Tremendously outnumbered, Gordon’s men were in the terrible thick of things, but he exhorted them to stay the field. During the battle, Gordon was wounded in the calf, then his right thigh, then his left arm and shoulder. A fifth bullet smashed him on the left side of his face, exiting through his throat. Gordon was thrown to the ground, facedown into his hat, and would have drowned in his own blood had not a sixth bullet made a hole in the hat to drain the blood.
After months of recuperating with his wife in constant attendance, Gordon was able to recover in time to be present at the next major engagement, the Battle at Chancellorsville. After the victory at Chancellorsville, Gordon was promoted to brigadier general.
Perhaps Gordon’s finest hour was at the Battle of Spotsylvania Courthouse. When it looked as if Lee’s army would be lost, and Lee wanted to personally take command into battle, Gordon physically sent Lee to the rear, made a rousing speech to the men, and led them to victory on the field.
By April of 1865, Lee’s forces are down to two corps, one commanded by Longstreet and the other commanded by Gordon. Gordon’s attempt to break out at Appomattox Courthouse is futile, and the army is starving, so Lee arranges the surrender. Acting for Gen. Grant, Union Gen. Joshua Chamberlain — the hero of Gettysburg — is to receive the surrender of Gordon and his men. Chamberlain is greatly moved by the event and describes it in his own words:
After the Civil War, Gordon had a great political career, and was widely acclaimed as a hero. He was three times elected to the United States Senate and two times elected governor of Georgia. He, and his horse Marye, are immortalized in statue on the grounds of the state capital, and Gordon sleeps peacefully in a place of honor at Historic Oakland Cemetery.

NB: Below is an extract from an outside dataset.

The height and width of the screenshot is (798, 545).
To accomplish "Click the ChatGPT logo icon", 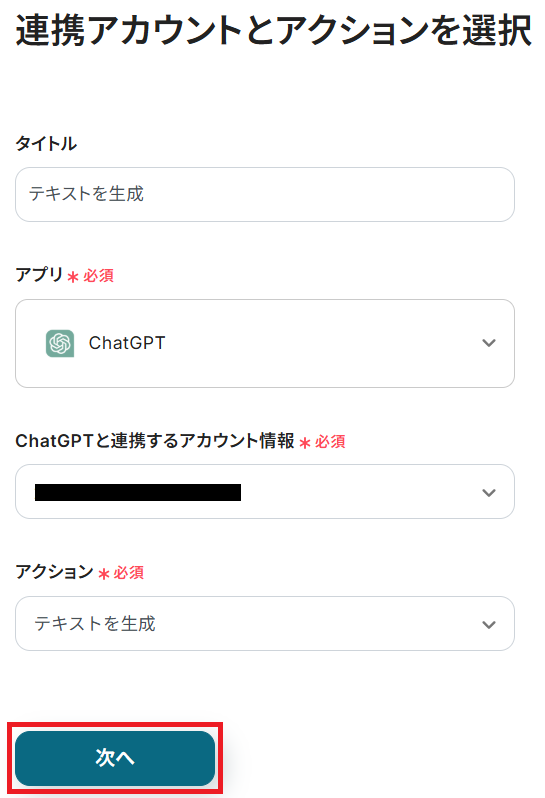I will coord(60,344).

“The momentous meaning of this occasion impressed me deeply. I resolved to mark it by some token of recognition, which could be no other than a salute of arms. Well aware of the responsibility assumed, and of the criticisms that would follow, as the sequel proved, nothing of that kind could move me in the least. The act could be defended, if needful, by the suggestion that such a salute was not to the cause for which the flag of the Confederacy stood, but to its going down before the flag of the Union. My main reason, however, was one for which I sought no authority nor asked forgiveness. Before us in proud humiliation stood the embodiment of manhood: men whom neither toils and sufferings, nor the fact of death, nor disaster, nor hopelessness could bend from their resolve; standing before us now, thin, worn, and famished, but erect, and with eyes looking level into ours, waking memories that bound us together as no other bond;—was not such manhood to be welcomed back into a Union so tested and assured? Instructions had been given; and when the head of each division column comes opposite our group, our bugle sounds the signal and instantly our whole line from right to left, regiment by regiment in succession, gives the soldier’s salutation, from the “order arms” to the old “carry”—the marching salute. Gordon at the head of the column, riding with heavy spirit and downcast face, catches the sound of shifting arms, looks up, and, taking the meaning, wheels superbly, making with himself and his horse one uplifted figure, with profound salutation as he drops the point of his sword to the boot toe; then facing to his own command, gives word for his successive brigades to pass us with the same position of the manual,—honor answering honor. On our part not a sound of trumpet more, nor roll of drum; not a cheer, nor word nor whisper of vain-glorying, nor motion of man standing again at the order, but an awed stillness rather, and breath-holding, as if it were the passing of the dead!”